Die NRW-SPD tut Andrea Nahles keinen Gefallen damit, ihren politischen Aschermittwoch wie gewohnt im „Freischütz“ abzuhalten, einem Ausflugslokal in Schwerte, für Menschen, die Ausflüge nach Schwerte machen. Das 0,3-Liter-Glas Pils kostet hier 2,90 Euro, das Schweineschnitzel „Wiener Art“ 13,50 Euro, vor allem liegt der „Freischütz“ sehr günstig an der A1. Denn an gleicher Stelle jubelte die nordrhein-westfälische SPD vor ziemlich genau einem Jahr Martin Schulz als neuem Parteivorsitzenden und Kanzlerkandidat zu. 700 Genossen sangen mit der damaligen Landesvorsitzenden Hannelore Kraft im Chor „Glückauf, Glückauf, der Martin kommt“, dreieinhalb mal soviel Karten hätte die SPD verkaufen können.

Ein Jahr später und 16 Tage vor dem Ende des Mitgliederentscheids hat sich das Medien-Interesse halbiert, keine 100 Journalisten haben sich durch den Stau nach Schwerte gequält. Gleich geblieben ist der Kartenpreis von sechs Euro, und auch der Noch-Vorsitzende der Landtagsfraktion, Norbert Römer, bekommt hier noch freundlichen Applaus; er ist der Vorsitzende der Region Westliches Westfalen und neuerdings Groko-Anhänger: „Ich bin dafür, noch einmal eine Koalition mit der CDU zu bilden.“ Andrea Nahles könne sich auf die westfälischen Genossen verlassen, verspricht Römer.
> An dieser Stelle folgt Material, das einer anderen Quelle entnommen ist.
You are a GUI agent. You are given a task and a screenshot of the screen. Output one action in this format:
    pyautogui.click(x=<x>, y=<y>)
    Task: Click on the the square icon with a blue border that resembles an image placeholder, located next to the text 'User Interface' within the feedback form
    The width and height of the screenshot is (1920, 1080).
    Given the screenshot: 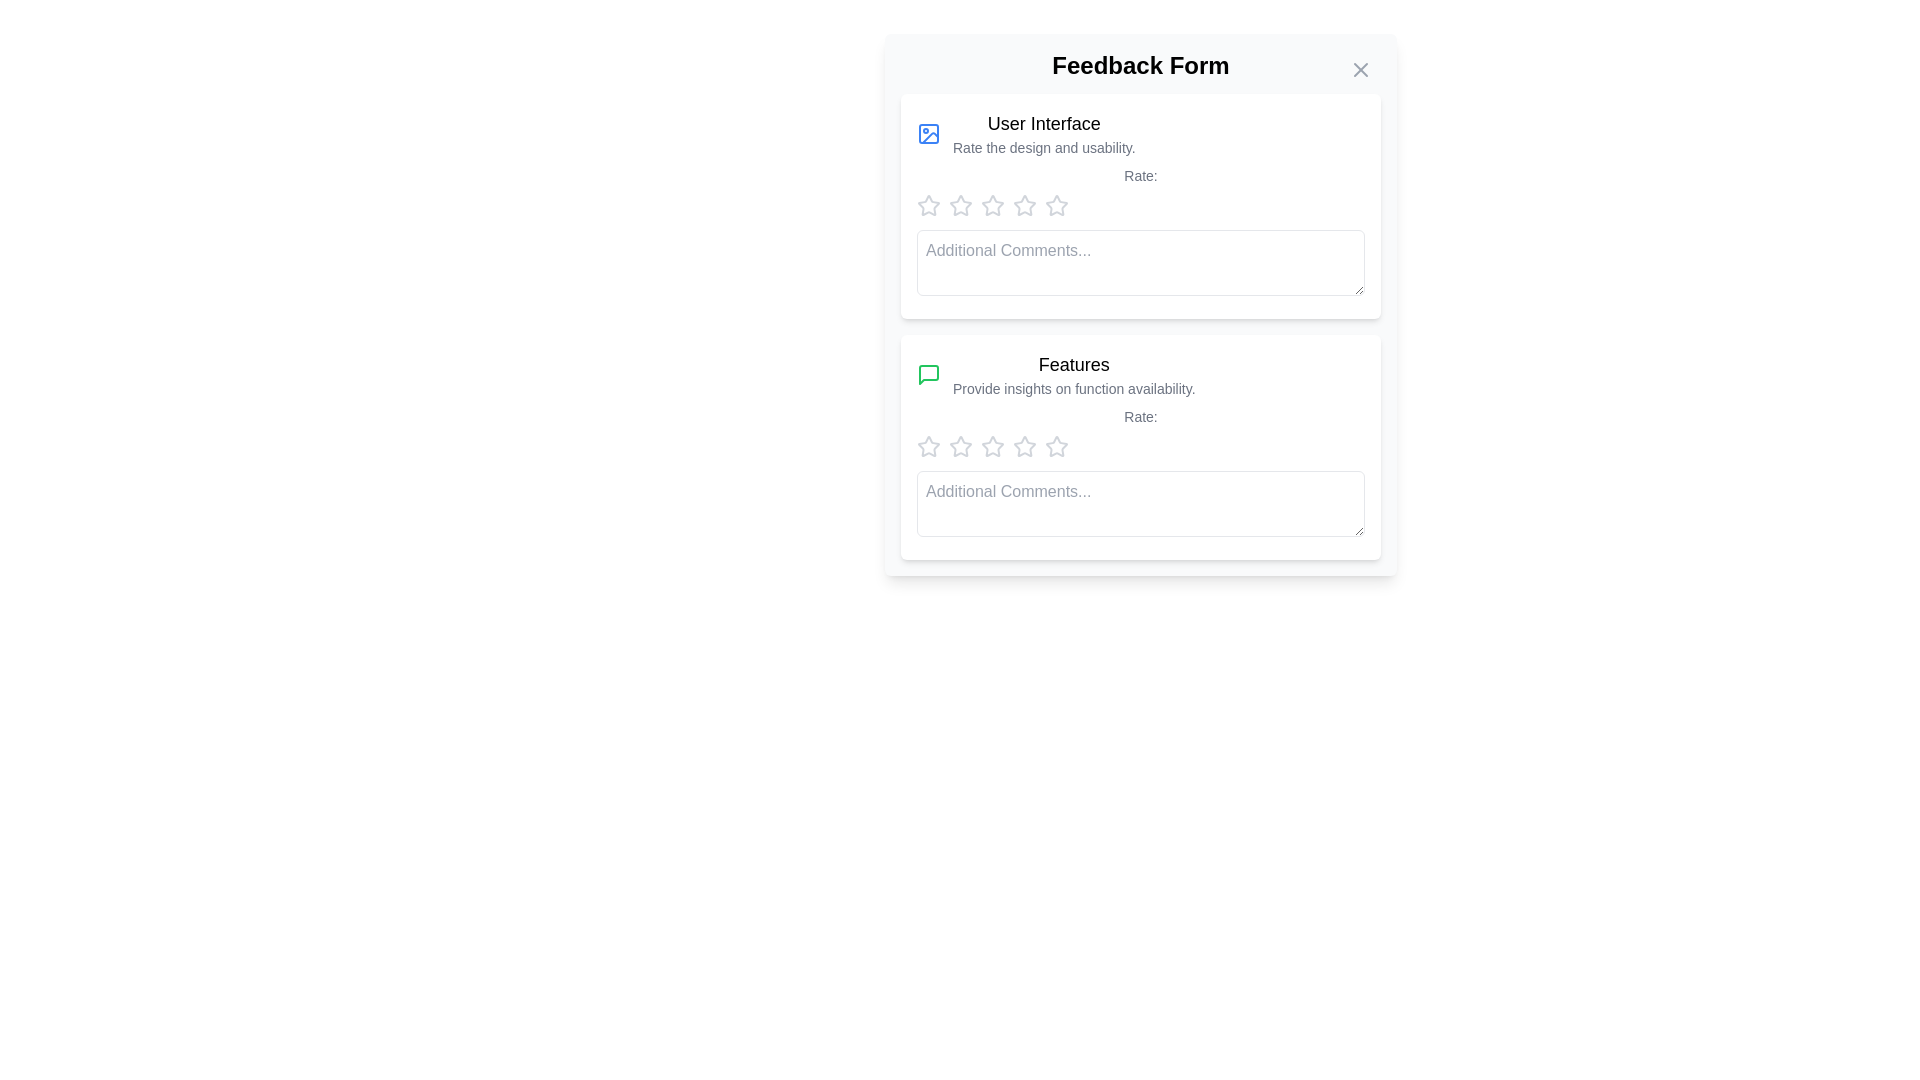 What is the action you would take?
    pyautogui.click(x=928, y=134)
    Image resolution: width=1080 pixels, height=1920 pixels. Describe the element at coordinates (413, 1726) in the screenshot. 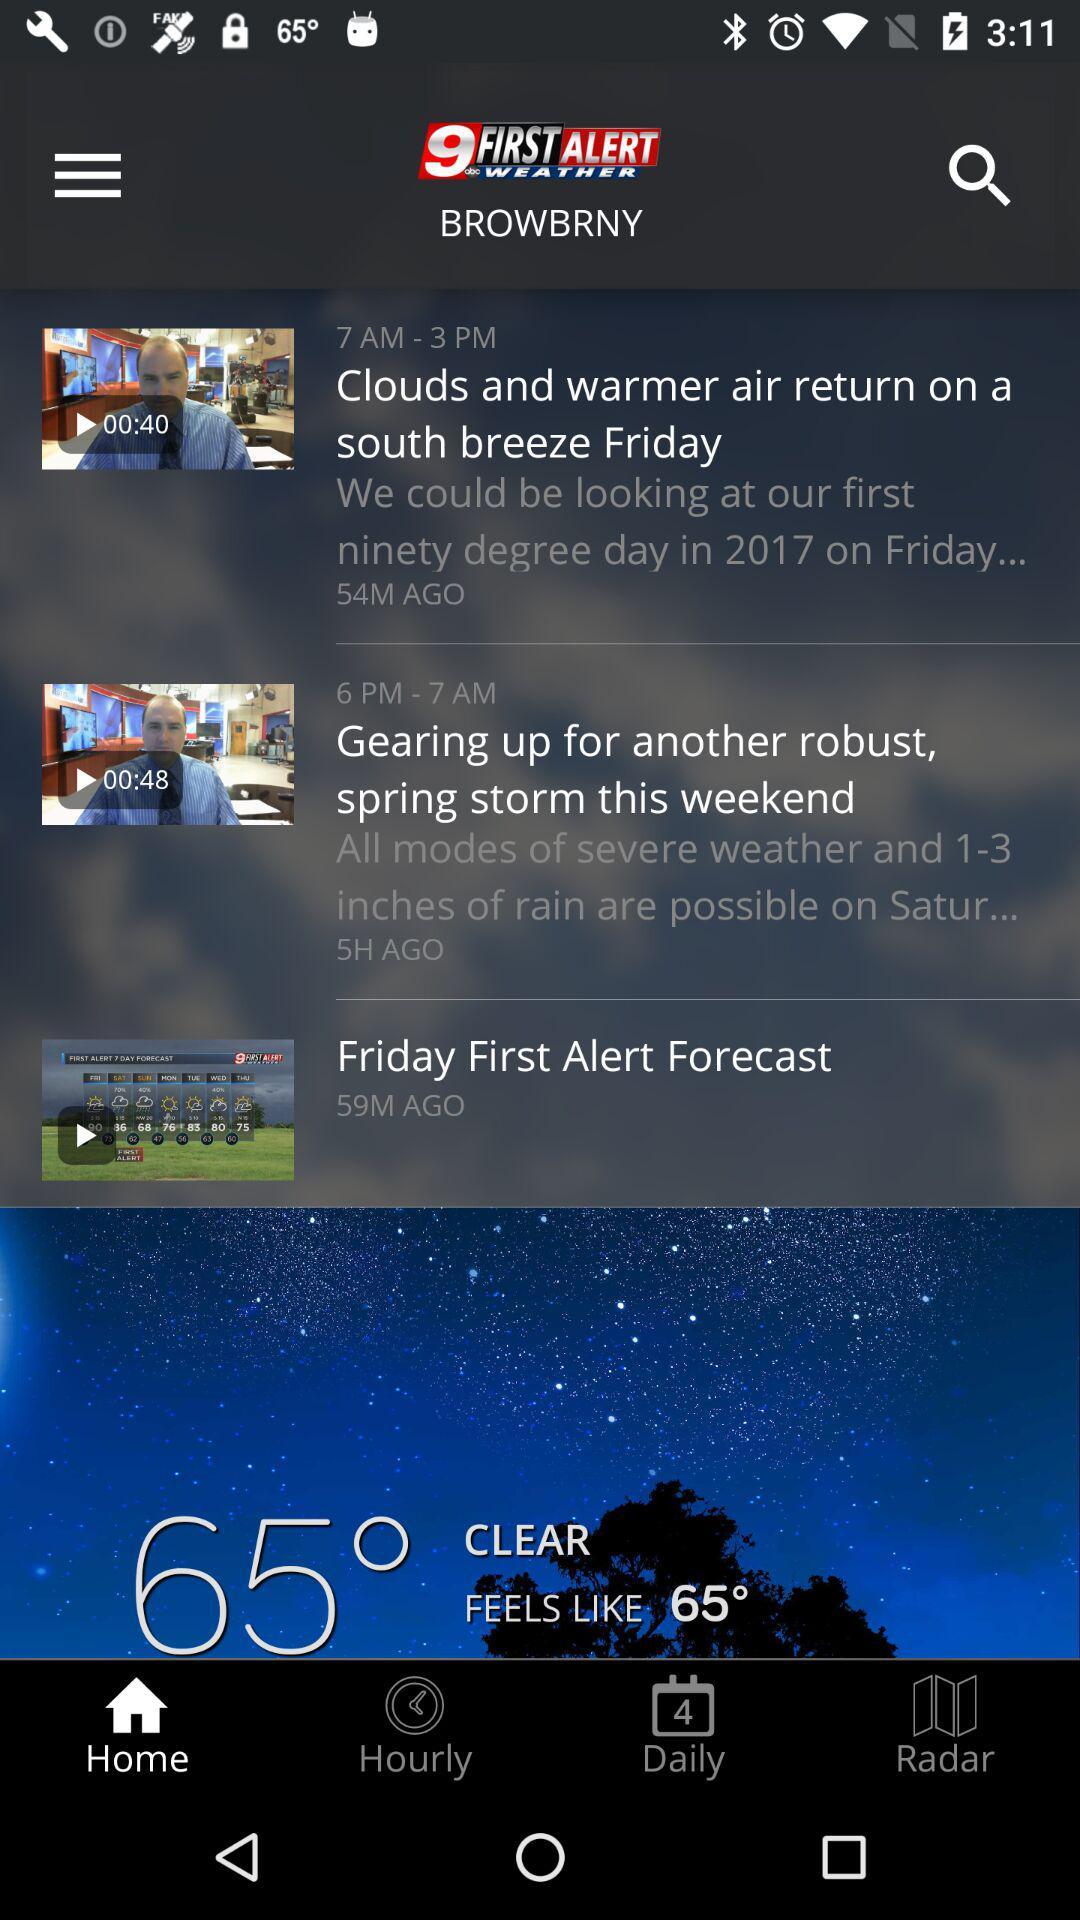

I see `item to the left of the daily item` at that location.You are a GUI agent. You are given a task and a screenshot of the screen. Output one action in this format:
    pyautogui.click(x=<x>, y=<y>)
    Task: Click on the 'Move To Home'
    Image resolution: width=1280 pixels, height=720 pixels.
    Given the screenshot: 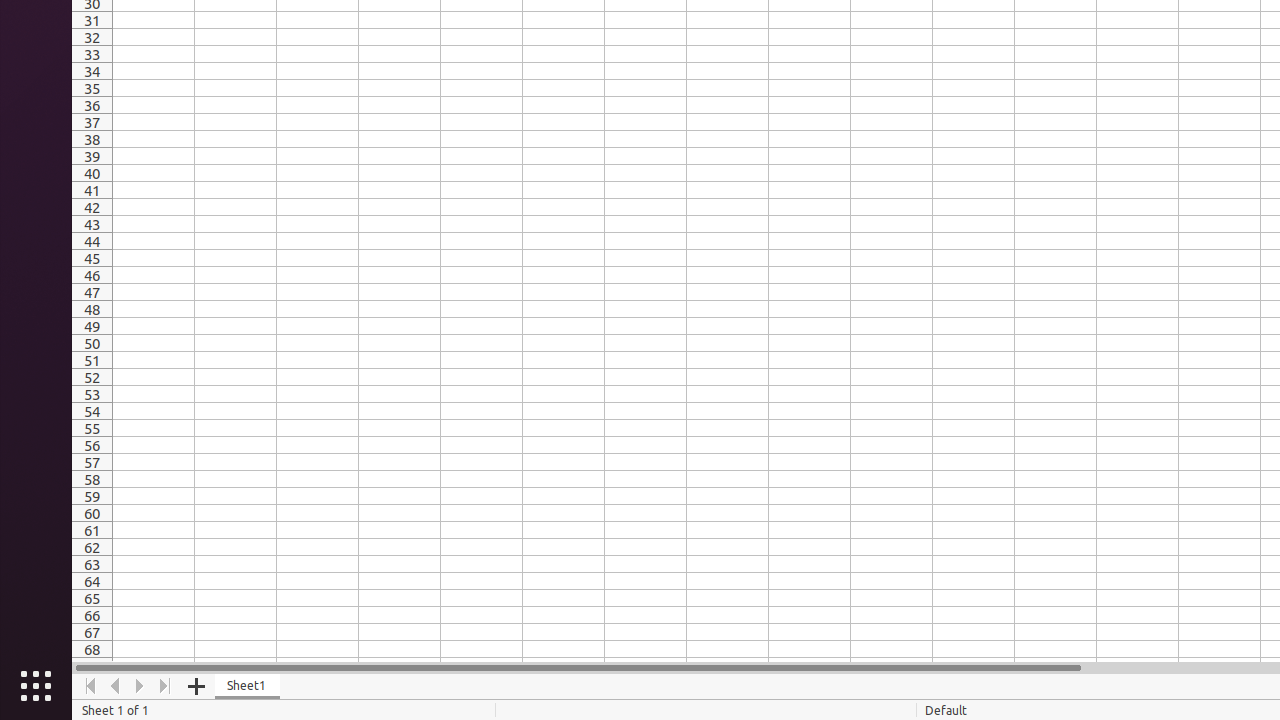 What is the action you would take?
    pyautogui.click(x=89, y=685)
Der NRW-Vorsitzende Mike Groschek, der beim bereits 26. Politischen Aschermittwoch zum ersten Mal in den „Freischütz“ gekommen ist, fordert den Saal zum Schwur von Schwerte auf: „In den nächsten 30 Jahren werden wir uns nie wieder gestatten, zwischen ,Hosianna’ und ,Kreuzigt ihn’ zu lavieren!“ Andrea Nahles, kalauert Groschek, sei eine Säulenheilige des Natur- und Tierschutzes geworden: „Sie hat Frau Merkel und Seehofer in der Nacht der langen Messer zu Quietscheentchen gemacht.“ Da jubelt der Saal; ein bisschen zumindest. Groschek will die SPD auf die Siegerstraße zurückführen und 2019 bei den Europawahlen „nicht das sozialdemokratische Schneewittchen mit den sieben Zwergen von Europa“ werden. Groschek verprügelt verbal Oban und Erdogan, fordert „Free Deniz“ auf jeden Türkei-Reiseprospekt zu drucken und dem letzten Ortsverein klarzumachen, dass die SPD „kein Streichelzoo für Platzhirsche“ ist.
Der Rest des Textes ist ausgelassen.